With respect to the attorney's fees requested by defendant's counsel for bringing this motion, this court finds that an award of a portion of these fees to be appropriate, eliminating time spent in pursuing Dr. Kliman's cancellation fee.

Plaintiff's position was not substantially justified, especially in light of the parties' previous attempts to resolve this issue informally by telephone conference with the undersigned. Plaintiff's counsel was first informed of defense counsel's intent to videotape the IME as early as March 3rd. (Leigh Dec. (Doc. 39-2) at 11). Yet Dr. Solomon became involved no earlier than March 16th in opining on the propriety of the videotaping. (Dr. Solomon's Declaration was signed on March 20, 2009, wherein she discusses her review of Dr. Kliman's March 16th declaration). Similarly, the court recognizes that Dr. Solomon is not a psychiatrist and is "not a treating expert nor . . . a fact expert." (Leigh Dec. (Doc. 39-2) at 9).

During that informal conference on March 6th, counsel was warned that serious sanctions may be imposed if she failed to allow the examination to take place. Therefore, the court finds an imposition of sanctions in the amount of $999.00 to be appropriate.


Accordingly, IT IS HEREBY ORDERED that:

1. Defendants' motion to compel (Doc. 31) is granted;

2. Plaintiff shall submit to an independent mental examination, to be conducted by Dr. Kliman at Duensing deposition reporters, located at 2840 Cohasset Road, Chico, California, 95973, on April 1, 2009, at 10:00 a.m., and continued on April 2, 2009, at 10:00 a.m.

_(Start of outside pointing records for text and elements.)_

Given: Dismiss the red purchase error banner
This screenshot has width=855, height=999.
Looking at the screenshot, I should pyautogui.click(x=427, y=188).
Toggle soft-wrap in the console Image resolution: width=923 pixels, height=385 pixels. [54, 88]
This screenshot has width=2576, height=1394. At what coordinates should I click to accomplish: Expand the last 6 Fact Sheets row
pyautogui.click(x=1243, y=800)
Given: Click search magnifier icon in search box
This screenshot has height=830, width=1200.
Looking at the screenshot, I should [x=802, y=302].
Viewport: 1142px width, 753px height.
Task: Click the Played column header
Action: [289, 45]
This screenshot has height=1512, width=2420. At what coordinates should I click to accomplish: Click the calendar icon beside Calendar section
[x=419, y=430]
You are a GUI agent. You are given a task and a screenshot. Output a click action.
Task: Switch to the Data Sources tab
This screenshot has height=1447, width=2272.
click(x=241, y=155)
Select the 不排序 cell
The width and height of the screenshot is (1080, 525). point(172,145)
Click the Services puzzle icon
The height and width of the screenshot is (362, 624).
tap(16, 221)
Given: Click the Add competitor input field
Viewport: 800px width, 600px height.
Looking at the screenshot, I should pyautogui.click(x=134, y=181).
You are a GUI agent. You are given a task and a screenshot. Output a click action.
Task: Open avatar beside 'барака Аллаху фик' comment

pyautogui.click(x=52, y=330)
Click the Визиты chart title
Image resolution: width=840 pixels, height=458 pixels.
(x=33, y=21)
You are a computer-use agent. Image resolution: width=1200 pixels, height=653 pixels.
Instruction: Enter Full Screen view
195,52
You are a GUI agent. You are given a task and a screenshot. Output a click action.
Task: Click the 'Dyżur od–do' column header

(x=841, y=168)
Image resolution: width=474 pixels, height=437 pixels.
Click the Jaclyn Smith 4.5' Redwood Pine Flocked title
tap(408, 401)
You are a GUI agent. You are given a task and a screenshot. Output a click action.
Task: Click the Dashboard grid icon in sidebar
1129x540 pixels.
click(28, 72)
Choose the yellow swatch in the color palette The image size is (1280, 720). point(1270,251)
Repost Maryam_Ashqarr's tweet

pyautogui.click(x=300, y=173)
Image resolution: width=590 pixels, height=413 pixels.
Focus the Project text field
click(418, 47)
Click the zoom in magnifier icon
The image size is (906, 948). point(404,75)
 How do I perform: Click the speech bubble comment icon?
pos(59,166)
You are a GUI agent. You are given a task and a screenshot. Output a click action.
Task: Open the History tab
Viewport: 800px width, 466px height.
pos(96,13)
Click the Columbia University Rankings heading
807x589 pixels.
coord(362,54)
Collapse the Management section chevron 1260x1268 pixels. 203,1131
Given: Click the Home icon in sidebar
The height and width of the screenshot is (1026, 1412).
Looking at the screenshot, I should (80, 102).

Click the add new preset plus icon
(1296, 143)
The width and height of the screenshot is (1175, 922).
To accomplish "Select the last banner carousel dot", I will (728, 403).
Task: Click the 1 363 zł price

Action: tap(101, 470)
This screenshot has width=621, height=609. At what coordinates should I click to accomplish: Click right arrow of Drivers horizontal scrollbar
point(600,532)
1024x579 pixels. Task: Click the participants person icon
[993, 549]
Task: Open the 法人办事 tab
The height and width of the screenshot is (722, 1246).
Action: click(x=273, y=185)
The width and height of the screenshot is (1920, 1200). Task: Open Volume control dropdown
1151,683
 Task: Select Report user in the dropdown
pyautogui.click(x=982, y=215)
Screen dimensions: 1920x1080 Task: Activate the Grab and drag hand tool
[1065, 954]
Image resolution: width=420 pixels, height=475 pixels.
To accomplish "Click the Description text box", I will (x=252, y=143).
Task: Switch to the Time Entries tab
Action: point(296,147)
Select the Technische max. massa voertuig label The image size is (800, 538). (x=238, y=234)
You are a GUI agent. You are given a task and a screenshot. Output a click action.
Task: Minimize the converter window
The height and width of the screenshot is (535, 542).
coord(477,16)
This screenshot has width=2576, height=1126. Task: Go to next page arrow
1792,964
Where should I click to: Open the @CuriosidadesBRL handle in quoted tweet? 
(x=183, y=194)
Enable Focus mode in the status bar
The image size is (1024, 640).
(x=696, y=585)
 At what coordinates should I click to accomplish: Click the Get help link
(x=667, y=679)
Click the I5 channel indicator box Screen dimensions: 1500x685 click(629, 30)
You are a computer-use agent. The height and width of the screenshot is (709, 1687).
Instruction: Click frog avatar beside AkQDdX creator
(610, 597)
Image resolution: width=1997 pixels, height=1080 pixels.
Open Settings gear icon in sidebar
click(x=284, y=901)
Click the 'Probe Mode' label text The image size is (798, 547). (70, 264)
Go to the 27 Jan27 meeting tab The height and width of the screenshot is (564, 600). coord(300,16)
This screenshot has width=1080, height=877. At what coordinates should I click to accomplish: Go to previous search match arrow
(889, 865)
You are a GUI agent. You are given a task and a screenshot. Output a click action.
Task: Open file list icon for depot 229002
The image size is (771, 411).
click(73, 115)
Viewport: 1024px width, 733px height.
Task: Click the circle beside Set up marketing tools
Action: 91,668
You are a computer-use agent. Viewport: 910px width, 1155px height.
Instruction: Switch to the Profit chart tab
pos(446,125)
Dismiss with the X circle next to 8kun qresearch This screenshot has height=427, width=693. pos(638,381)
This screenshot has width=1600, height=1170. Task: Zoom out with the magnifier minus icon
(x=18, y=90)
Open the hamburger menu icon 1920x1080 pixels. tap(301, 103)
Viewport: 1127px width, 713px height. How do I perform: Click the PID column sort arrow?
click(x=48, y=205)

5. Dr. Kliman is allowed to use a small video camera during the examination of plaintiff, which is to be set up so as to be unobtrusive and no special attention is to be drawn to the camera;

6. Plaintiff's mother, G.B., shall participate in the examination to the extent required to provide Dr. Kliman with background information concerning Plaintiff's individual and clinical history and to facilitate meaningful interaction between Plaintiff and Dr. Kliman. Dr. Kliman shall notify defendant's counsel immediately if he finds her to be uncooperative.

7. No other persons shall be present during the examination;

8. Defendants are awarded sanctions in the amount of $999.00;

9. Plaintiff's motion for sanctions is denied; and

10. The discovery deadline for any unresolved issues relating to plaintiff's IME is extended to July 1, 2009. All other discovery deadlines remain as set in the court's scheduling order.